## Aim of the task
Report each line of the rows below that contains the string "Viewport". Case counts.

++++ Record list

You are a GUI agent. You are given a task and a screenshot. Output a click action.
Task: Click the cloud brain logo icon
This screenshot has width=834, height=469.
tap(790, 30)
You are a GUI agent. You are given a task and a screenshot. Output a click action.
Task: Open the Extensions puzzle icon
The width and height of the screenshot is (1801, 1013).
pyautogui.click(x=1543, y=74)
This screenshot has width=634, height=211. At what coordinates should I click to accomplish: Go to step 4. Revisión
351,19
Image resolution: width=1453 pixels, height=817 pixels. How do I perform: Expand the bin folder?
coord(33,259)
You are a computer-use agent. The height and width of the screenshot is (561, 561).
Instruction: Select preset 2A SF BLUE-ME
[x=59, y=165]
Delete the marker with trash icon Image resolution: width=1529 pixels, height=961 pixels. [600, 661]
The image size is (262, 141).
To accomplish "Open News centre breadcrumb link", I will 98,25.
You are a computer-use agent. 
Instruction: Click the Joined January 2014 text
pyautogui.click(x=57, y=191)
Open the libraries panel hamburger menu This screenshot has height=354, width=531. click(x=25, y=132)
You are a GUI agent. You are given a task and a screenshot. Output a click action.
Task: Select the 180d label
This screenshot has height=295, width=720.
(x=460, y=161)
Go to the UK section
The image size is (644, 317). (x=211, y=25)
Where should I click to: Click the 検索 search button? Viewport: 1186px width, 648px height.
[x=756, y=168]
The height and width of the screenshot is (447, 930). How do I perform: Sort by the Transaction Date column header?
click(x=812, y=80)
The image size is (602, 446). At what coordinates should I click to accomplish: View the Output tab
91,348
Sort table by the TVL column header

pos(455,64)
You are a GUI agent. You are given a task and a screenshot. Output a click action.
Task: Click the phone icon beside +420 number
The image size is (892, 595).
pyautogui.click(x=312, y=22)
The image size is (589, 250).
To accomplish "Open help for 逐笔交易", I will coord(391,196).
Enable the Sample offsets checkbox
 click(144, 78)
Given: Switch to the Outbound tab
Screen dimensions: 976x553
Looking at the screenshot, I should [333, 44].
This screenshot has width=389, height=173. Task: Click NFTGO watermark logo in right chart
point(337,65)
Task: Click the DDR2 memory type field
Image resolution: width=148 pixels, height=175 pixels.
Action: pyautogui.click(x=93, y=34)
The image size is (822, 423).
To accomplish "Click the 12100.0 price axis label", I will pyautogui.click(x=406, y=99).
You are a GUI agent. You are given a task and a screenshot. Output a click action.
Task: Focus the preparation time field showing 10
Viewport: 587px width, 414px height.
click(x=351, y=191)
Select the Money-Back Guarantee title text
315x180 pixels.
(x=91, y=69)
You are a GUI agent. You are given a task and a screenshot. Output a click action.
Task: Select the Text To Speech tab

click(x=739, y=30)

++++++++

## Output below
Where should I click to: Click the 検索 search button? Viewport: 1186px width, 648px height.
Viewport: 587px width, 414px height.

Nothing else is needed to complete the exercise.